YOUR INSTRUCTIONS - Could you copy word for word the entries below, from the line with "Viewport: 1026px width, 291px height." up to and including the line with "pyautogui.click(x=324, y=78)"?

DATA PROVIDED -
╔══

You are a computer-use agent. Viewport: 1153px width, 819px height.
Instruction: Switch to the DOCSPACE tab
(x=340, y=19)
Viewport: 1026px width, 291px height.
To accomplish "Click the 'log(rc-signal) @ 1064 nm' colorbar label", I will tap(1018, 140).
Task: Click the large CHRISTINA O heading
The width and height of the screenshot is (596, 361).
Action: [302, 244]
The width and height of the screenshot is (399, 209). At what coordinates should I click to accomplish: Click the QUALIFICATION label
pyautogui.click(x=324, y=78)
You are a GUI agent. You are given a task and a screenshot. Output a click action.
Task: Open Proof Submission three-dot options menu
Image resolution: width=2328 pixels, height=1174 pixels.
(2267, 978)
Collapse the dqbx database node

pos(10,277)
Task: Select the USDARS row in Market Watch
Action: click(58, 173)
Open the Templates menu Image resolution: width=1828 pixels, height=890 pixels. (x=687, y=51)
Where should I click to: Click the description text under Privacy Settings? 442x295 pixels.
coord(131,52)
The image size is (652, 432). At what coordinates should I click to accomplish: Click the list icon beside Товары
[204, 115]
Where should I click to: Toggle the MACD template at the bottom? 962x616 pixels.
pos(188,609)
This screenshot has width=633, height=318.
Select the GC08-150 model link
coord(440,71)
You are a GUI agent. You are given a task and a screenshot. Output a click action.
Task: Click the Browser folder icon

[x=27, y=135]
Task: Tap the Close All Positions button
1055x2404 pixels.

╚══

THE REPLY -
Viewport: 1026px width, 291px height.
To accomplish "Click the 'log(rc-signal) @ 1064 nm' colorbar label", I will tap(1018, 140).
Task: Click the large CHRISTINA O heading
The width and height of the screenshot is (596, 361).
Action: [302, 244]
The width and height of the screenshot is (399, 209). At what coordinates should I click to accomplish: Click the QUALIFICATION label
pyautogui.click(x=324, y=78)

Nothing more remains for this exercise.